There are more than 50 major transformer models [14]. The transformer architecture is versatile and can be configured in different ways. The transformer architecture can support both auto-regressive and non-auto-regressive configurations depending on how the self-attention mechanism is applied and how the model is trained.

Auto-Regressive Models: In an auto-regressive setup, like the original GPT (Generative Pre-trained Transformer), the model generates text one token at a time. During training, it predicts the next token in a sequence based on the previously generated tokens, conditioning on all prior context. This means that at each step, the model only attends to the tokens that come before the current position, ensuring that future tokens do not influence the prediction.
Non-Auto-Regressive Models: Other models, like BERT (Bidirectional Encoder Representations from Transformers) [3], are designed to be non-auto-regressive. BERT processes the entire input sequence simultaneously and is trained using masked language modeling, where some tokens in the input are masked, and the model learns to predict them based on the surrounding context.

GPT-3 and CLIP models utilize transformers as the underlying architecture.

16.5.2.2 Generative-Adversarial models

Introduced in 2014, Generative Adversarial Networks (GANs) [15] involves two neural networks (generator-discriminator network pair) contest with each other in the form of a zero-sum game, where one agent’s gain is another agent’s loss. Given a training set, this technique learns to generate new data with the same statistics as the training set. For example, a GAN trained on photographs can generate new photographs that look at least superficially authentic to human observers, having many realistic characteristics.

In a GAN,

the generator learns to generate plausible data. The generated instances become negative training examples for the discriminator.
The discriminator learns to distinguish the generator’s fake data from real data. The discriminator penalizes the generator for producing implausible results.

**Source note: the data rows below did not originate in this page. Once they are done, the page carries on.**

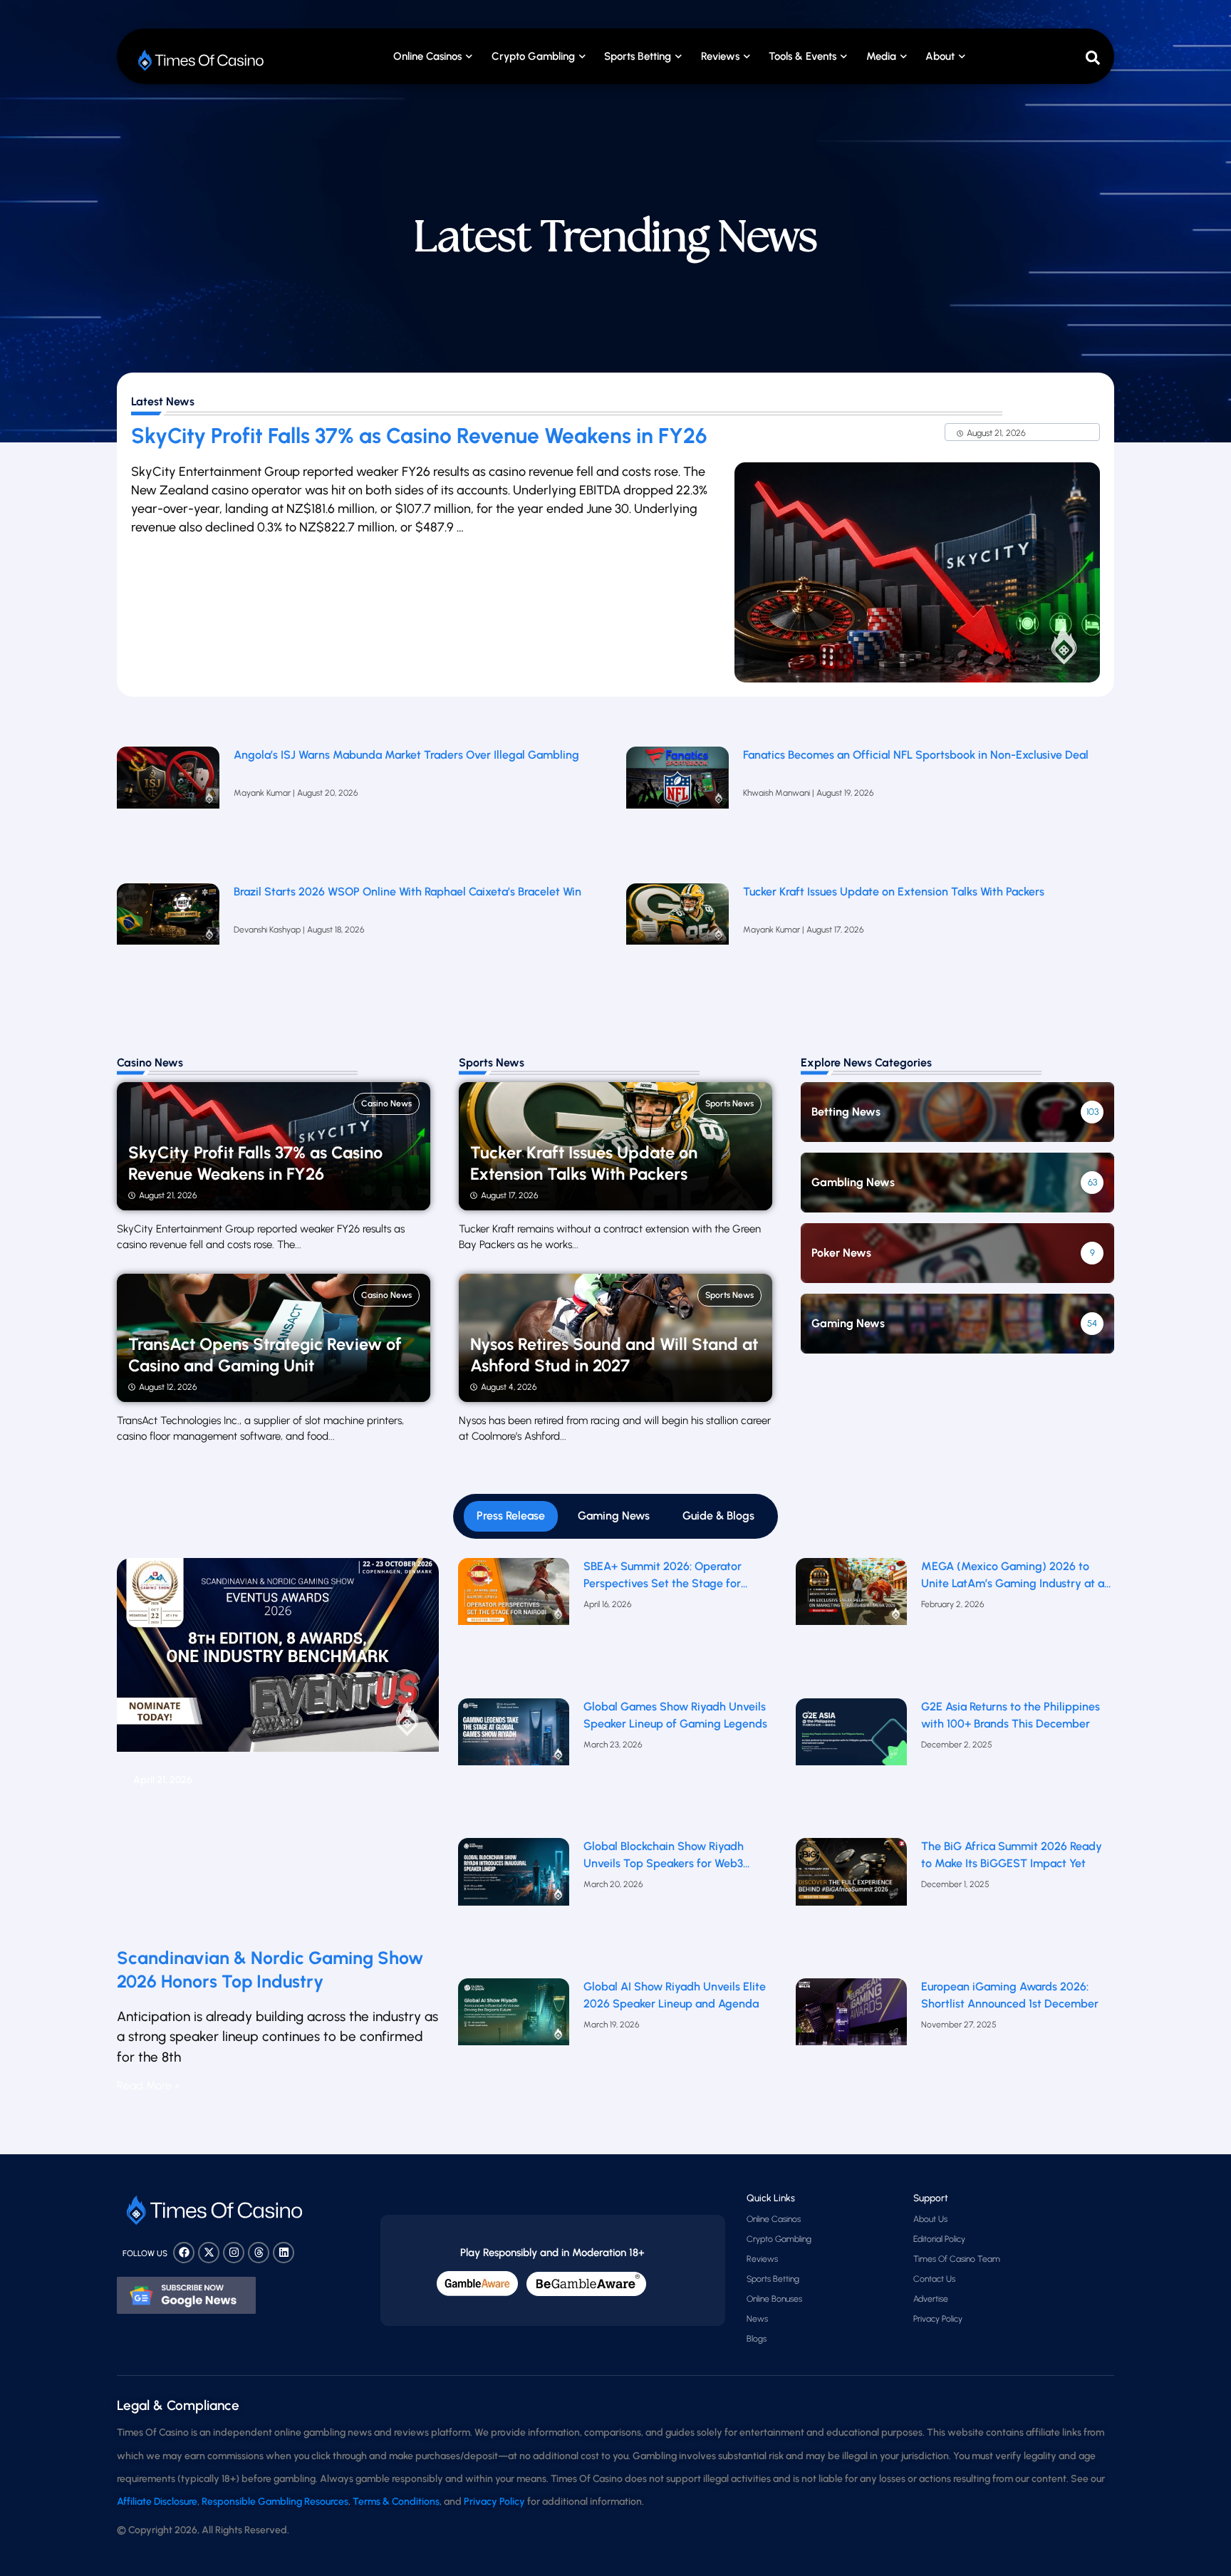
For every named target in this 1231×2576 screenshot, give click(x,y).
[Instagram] (233, 2252)
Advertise (930, 2299)
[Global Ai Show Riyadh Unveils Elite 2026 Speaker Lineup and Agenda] (514, 2045)
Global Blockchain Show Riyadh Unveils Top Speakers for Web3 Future (663, 1855)
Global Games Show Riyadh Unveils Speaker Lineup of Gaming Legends (675, 1715)
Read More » (148, 2085)
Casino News (386, 1103)
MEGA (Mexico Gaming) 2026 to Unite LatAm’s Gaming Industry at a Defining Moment (1012, 1575)
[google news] (186, 2295)
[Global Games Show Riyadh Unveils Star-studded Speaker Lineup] (514, 1765)
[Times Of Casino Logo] (202, 60)
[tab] (511, 1516)
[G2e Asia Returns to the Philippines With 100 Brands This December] (852, 1765)
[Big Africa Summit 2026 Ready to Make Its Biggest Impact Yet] (852, 1904)
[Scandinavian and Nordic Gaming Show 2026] (278, 1747)
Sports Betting (637, 56)
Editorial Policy (939, 2239)
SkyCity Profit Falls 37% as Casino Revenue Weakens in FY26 (419, 435)
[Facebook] (183, 2252)
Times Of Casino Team (956, 2259)
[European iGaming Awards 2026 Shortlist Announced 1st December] (852, 2045)
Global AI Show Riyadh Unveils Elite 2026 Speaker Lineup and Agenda (674, 1995)
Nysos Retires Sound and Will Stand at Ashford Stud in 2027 (614, 1355)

When training begins, the generator produces obviously fake data, and the discriminator quickly learns to tell that it’s fake:

Fig : GAN training - early phase. Image source: Google developers blog

As training progresses, the generator gets closer to producing output that can fool the discriminator:

Finally, if generator training goes well, the discriminator gets worse at telling the difference between real and fake. It starts to classify fake data as real, and its accuracy decreases. The training procedure for generator is to maximise the probability of discriminator making a mistake.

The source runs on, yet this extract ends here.